• [What you will do]
All lines in the records below with the word "Task" must be returned.

• [Materials provided]
-*-*-
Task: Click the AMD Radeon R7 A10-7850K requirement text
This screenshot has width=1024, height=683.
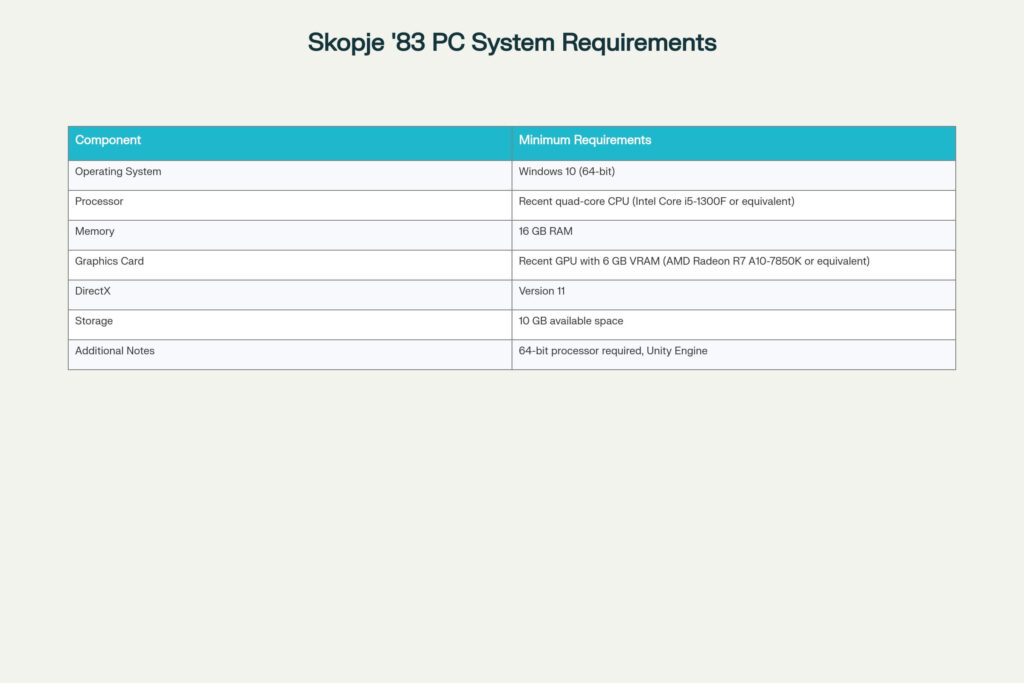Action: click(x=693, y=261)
-*-*-
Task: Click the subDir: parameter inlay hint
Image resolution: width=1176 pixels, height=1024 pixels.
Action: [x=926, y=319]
-*-*-
• [Result of this exercise]
Task: Click the AMD Radeon R7 A10-7850K requirement text
Task: Click the subDir: parameter inlay hint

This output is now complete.